Population history, phylogeography, and conservation genetics of the last Neotropical mega-herbivore, the lowland tapir (Tapirus terrestris)
1 Association Kwata, BP 672, 97335 Cayenne cedex, French Guiana
2 Laboratoire des Interactions Virus-Hôtes, Institut Pasteur de la Guyane, Cayenne, French Guiana
3 CSIRO Marine and Atmospheric Research, GPO Box 1538, Hobart, TAS 7001, Australia
4 Laboratorio de Genética de Poblaciones Molecular-Biología Evolutiva, Facultad de Ciencias, Pontificia Universidad Javeriana, Bogotá DC., Colombia
5 Centro Tecnológico de Recursos Amazónicos, Centro Fátima, Casilla 16-01-800 Puyo-Pastaza, Ecuador
6 Programa de Maestría en Biodiversidad de Áreas Tropicales y su Conservación MBATC, CSIC/UCE/UIMP, Quito, Ecuador
7 Unidad de Biología Integrativa, Laboratorios de Investigación y Desarrollo, Facultad de Ciencias y Filosofía, Universidad Peruana Cayetano Heredia, Lima, Perú
8 Facultad de Ciencias Veterinarias de Esperanza, Universidad Nacional del Litoral, Buenos Aires, Argentina
9 Instituto de Investigaciones Biomédicas, Universidad de las Américas, Avenida Granados y Colimes, Quito, Ecuador
10 Andes to Amazon Biodiversity Program, Botanical Research Institute of Texas, Fort Worth, TX 76102, USA
11 Laboratorio de Biología Evolutiva de Vertebrados, Departamento de Ciencias Biológicas, Universidad de Los Andes, Bogota, Colombia
BMC Evolutionary Biology 2010, 10:278 doi:10.1186/1471-2148-10-278Published: 14 September 2010
Understanding the forces that shaped Neotropical diversity is central issue to explain tropical biodiversity and inform conservation action; yet few studies have examined large, widespread species. Lowland tapir (Tapirus terrrestris, Perissodactyla, Tapiridae) is the largest Neotropical herbivore whose ancestors arrived in South America during the Great American Biotic Interchange. A Pleistocene diversification is inferred for the genus Tapirus from the fossil record, but only two species survived the Pleistocene megafauna extinction. Here, we investigate the history of lowland tapir as revealed by variation at the mitochondrial gene Cytochrome b, compare it to the fossil data, and explore mechanisms that could have shaped the observed structure of current populations.
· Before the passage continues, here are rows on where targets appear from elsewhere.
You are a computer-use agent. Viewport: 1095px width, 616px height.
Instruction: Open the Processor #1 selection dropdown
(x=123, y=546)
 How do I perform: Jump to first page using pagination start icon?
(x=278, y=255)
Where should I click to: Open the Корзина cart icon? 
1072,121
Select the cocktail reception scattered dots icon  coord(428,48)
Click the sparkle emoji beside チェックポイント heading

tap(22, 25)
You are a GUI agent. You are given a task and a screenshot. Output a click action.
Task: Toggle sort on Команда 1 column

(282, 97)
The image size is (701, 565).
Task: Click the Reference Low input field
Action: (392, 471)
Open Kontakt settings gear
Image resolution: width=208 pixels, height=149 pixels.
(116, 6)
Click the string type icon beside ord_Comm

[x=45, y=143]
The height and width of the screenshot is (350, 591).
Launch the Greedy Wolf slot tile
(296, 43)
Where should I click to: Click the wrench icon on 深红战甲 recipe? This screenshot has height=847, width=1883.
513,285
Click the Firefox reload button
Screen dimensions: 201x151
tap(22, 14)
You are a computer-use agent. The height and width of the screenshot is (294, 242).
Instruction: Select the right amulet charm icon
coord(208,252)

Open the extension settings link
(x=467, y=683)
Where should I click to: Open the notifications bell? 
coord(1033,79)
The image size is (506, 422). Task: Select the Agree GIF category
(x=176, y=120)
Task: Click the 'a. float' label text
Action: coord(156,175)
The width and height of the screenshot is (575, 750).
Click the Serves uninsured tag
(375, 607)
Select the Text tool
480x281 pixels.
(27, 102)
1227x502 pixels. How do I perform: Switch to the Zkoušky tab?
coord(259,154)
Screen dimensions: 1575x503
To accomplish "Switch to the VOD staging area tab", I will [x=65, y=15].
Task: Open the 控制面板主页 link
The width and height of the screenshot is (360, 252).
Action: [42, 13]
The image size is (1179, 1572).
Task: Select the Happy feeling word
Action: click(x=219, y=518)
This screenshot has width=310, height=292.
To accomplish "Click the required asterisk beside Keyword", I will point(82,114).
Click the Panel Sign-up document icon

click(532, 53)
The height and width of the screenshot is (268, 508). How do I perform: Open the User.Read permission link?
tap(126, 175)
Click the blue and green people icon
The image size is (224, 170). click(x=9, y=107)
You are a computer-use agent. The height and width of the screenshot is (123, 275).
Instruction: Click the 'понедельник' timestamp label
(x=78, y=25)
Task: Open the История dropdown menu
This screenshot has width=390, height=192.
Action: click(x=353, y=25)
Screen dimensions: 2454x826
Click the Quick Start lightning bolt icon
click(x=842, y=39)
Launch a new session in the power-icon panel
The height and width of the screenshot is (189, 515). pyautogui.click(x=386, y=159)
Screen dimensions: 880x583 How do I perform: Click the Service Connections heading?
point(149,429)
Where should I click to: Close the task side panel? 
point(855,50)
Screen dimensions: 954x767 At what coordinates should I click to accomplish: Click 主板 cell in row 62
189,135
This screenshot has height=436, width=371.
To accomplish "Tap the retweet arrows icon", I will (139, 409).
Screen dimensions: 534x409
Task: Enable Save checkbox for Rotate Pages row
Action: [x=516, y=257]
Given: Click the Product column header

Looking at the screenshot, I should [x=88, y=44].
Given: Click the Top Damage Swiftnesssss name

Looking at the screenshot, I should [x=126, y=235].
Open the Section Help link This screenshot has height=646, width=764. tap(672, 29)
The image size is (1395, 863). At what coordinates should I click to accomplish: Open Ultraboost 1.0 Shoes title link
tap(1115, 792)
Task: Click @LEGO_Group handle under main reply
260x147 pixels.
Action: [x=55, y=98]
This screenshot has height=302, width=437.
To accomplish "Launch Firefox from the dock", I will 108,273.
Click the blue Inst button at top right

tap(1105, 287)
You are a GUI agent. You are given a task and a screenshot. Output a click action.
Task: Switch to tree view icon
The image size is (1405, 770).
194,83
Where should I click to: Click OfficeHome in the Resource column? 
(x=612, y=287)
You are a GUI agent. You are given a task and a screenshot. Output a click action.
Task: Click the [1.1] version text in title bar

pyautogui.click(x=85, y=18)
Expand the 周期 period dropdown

Separate methodological approaches found mutually exclusive divergence times for lowland tapir, either in the late or in the early Pleistocene, although a late Pleistocene divergence is more in tune with the fossil record. Bayesian analysis favored mountain tapir (T. pinchaque) paraphyly in relation to lowland tapir over reciprocal monophyly, corroborating the inferences from the fossil data these species are sister taxa. A coalescent-based analysis rejected a null hypothesis of allopatric divergence, suggesting a complex history. Based on the geographic distribution of haplotypes we propose (i) a central role for western Amazonia in tapir diversification, with a key role of the ecological gradient along the transition between Andean subcloud forests and Amazon lowland forest, and (ii) that the Amazon river acted as an barrier to gene flow. Finally, the branching patterns and estimates based on nucleotide diversity indicate a population expansion after the Last Glacial Maximum.
This study is the first examining lowland tapir phylogeography. Climatic events at the end of the Pleistocene, parapatric speciation, divergence along the Andean foothill, and role of the Amazon river, have similarly shaped the history of other taxa. Nevertheless further work with additional samples and loci is needed to improve our initial assessment. From a conservation perspective, we did not find a correspondence between genetic structure in lowland tapir and ecogeographic regions proposed to define conservation priorities in the Neotropics. This discrepancy sheds doubt into this scheme's ability to generate effective conservation planning for vagile species.